The prophet

I admit: I am entirely without reason or sense when it comes to Bob Dylan. But there’s still nothing like seeing him play
November 16, 2011

As ever, the big question is: what are we all doing here? But I’m distracted from this because the room has started thrumming with that most peculiar of energies—tangible but invisible, personal but shared: human expectation. I’m with my excellent friend Will Smith, the British comedian and actor. We’re at the very front of the balcony. Below, there are hands raised in anticipation, voices calling out and people pressing forward. We are some five thousand in number. But it would be hard to say which of us are the more excited: those who can have no inkling of the bizarre beauty of what they are about to see and hear; or those, like myself, who know what’s coming.
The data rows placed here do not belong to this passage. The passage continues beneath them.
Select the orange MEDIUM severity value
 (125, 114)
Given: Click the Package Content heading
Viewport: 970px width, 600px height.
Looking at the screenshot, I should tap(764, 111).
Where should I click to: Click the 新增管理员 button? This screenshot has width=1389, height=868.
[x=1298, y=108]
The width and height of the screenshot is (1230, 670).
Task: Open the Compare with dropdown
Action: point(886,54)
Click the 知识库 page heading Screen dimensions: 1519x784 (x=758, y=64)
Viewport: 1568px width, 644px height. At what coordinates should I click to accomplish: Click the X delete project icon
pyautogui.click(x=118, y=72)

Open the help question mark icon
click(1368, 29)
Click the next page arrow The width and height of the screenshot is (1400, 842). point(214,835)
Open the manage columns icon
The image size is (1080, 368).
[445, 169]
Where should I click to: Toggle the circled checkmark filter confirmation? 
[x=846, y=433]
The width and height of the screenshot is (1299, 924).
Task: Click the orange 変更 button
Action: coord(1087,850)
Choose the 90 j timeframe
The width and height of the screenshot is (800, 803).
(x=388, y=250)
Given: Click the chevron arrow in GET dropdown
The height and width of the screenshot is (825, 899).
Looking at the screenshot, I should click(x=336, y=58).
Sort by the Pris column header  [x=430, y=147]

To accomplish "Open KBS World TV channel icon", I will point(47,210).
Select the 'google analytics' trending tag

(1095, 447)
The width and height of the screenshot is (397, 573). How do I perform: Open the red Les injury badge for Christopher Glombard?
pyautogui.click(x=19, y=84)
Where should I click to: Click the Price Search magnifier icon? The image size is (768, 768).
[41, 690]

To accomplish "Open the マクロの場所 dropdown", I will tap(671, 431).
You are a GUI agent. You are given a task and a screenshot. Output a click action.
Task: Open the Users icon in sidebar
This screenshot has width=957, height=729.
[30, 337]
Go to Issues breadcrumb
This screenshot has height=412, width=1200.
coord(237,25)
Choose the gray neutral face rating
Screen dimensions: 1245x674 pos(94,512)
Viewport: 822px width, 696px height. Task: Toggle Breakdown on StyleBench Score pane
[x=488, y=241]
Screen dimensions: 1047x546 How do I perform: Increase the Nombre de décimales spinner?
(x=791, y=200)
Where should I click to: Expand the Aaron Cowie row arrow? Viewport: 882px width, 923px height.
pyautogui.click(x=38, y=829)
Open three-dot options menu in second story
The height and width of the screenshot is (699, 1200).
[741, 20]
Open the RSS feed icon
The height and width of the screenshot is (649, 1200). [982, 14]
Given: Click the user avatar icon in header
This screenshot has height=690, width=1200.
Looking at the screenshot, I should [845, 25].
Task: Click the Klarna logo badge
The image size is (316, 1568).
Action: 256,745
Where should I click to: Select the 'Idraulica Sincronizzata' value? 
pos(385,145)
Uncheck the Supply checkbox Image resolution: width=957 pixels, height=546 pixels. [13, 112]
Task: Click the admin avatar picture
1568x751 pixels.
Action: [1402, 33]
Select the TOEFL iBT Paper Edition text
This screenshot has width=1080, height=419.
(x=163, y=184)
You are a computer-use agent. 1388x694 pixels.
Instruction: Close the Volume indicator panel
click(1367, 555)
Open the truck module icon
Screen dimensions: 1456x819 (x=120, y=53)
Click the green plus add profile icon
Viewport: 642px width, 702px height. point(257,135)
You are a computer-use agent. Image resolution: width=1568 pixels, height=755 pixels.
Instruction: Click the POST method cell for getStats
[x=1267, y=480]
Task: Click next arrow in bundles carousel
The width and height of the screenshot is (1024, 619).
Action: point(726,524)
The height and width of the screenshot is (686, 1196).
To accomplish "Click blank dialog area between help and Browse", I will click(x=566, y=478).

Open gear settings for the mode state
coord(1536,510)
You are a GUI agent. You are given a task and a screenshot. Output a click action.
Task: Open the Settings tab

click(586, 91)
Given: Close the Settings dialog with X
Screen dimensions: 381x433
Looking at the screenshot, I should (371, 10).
I’m not exactly sure how many times I have done this… I lost count in 2004 and it was past 70 then. I admit: I am entirely without reason or sense when it comes to Bob Dylan. I remember the first time, of course. I was still at school. I went to three out of six freezing February nights at the Hammersmith Odeon. I remember the numbness in my toes as I stood queuing (for hours) to be admitted first and so get as close as possible to the stage. And I remember being caught out by how just how fast the other lunatics ran the second those doors opened.

That was 1990 and in the intervening 21 years, whenever funds and geography have conspired to make it possible, I’ve been back for more. I’ve given up trying to be at the front—such wisdom these days, such dignity—but nonetheless it is to the very same Hammersmith venue that I’ll be returning later this week with Will. He’s not a very sensible person either.

Of course, we’re only middle-ranking extremists. Even back then, I was already 25 years behind the rest of the crowd—many of them here tonight, (60, 70, 80 years old), grizzled veterans of the 1960s. Paradoxically, I now look at the new recruits—in their teens or twenties—with the same mixture of fondness, ruefulness, and condescension that I myself once received. Fellas, I think, I love the frizzy hair and the ponchos and everything but were you there when he played “I and I” and Winston Watson on the drums kicked his ass?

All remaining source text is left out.